A thin, policy-free concurrency core for PHP. The PHP engine standardises one thing: how a
scheduler is activated and which component is in charge. Everything user-facing (coroutine
classes, spawn()/await(), channels, event loops) stays with the scheduler and the
ecosystem.
// The whole activation surface: one call.
Async\SchedulerHook::register('my-scheduler', new MyScheduler());With no scheduler registered, PHP behaves exactly as it does today.
| Document | What is inside |
|---|---|
| scheduler_rfc.md | The RFC: Async Scheduler Hook API. The activation contract, the hook set, a minimal scheduler, worked examples. Start here. |
| SCHEDULER.md | The exact engine invocation points, for scheduler implementers. |
| scheduler_rfc_examples.md | Worked examples with real code: per-coroutine contexts (ob_start(), gethostbyname()) and the microtask-driven concurrent iterator. |
| reactor.md | Reactor C interface, a discussion draft: a callback-first io_* API (poll, streaming IO, timers, filesystem, DNS) and how it feeds the scheduler.
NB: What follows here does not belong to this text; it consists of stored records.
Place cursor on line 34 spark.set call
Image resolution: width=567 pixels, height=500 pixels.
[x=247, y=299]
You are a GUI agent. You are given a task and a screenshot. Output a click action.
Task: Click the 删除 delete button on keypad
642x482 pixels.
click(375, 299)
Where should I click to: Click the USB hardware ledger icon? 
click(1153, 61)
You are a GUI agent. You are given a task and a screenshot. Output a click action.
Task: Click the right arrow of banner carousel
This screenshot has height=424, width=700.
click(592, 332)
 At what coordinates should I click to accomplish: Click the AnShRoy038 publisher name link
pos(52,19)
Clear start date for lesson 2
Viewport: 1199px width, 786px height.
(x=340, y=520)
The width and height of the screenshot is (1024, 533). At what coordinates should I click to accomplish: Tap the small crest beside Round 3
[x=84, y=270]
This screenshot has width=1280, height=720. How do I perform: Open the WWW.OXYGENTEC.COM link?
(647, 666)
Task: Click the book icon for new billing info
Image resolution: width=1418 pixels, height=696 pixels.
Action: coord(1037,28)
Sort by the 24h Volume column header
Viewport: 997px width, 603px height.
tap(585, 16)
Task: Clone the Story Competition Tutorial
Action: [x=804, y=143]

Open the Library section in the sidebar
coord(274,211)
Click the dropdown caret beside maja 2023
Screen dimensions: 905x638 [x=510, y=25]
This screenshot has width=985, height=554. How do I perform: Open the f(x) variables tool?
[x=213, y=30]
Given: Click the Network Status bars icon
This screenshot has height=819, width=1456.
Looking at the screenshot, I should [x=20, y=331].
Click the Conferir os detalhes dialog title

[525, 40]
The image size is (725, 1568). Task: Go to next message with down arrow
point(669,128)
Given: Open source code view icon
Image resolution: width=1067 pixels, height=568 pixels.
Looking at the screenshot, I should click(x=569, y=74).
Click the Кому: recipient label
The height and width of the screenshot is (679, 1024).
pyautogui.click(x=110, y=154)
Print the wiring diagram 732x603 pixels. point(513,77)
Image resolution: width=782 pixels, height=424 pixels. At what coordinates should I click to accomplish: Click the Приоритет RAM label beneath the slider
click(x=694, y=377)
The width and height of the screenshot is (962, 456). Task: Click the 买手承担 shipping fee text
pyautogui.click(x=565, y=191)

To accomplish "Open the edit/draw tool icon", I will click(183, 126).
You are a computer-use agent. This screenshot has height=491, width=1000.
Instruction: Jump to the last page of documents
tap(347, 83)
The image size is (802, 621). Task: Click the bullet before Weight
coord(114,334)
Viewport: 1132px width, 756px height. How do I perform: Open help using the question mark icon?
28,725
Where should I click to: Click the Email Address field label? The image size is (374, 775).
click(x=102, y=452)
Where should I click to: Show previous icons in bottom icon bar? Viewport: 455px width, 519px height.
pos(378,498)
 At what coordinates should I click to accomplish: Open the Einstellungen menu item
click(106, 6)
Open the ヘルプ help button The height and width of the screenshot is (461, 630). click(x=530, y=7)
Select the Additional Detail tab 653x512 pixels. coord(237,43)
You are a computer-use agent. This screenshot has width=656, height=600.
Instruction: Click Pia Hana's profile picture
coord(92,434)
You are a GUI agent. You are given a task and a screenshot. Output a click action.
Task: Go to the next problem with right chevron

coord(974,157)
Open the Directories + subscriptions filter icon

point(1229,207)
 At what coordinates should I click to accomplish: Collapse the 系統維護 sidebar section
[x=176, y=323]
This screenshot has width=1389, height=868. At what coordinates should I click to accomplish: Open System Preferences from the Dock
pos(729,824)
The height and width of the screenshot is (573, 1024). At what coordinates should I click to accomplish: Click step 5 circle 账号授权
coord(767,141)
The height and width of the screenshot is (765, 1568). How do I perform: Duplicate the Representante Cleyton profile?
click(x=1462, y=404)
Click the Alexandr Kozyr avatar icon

Not an RFC. |
| example/ | Runnable schedulers: the same cooperative scheduler on plain Fibers and on Continuations. |
- Proof of concept: php/php-src#22561,
branch
async-core: the core, the engine invocation points, the PHP registration bridge and its tests. - Reference C scheduler: the TrueAsync extension.
- The full stack the core was extracted from: the TrueAsync project.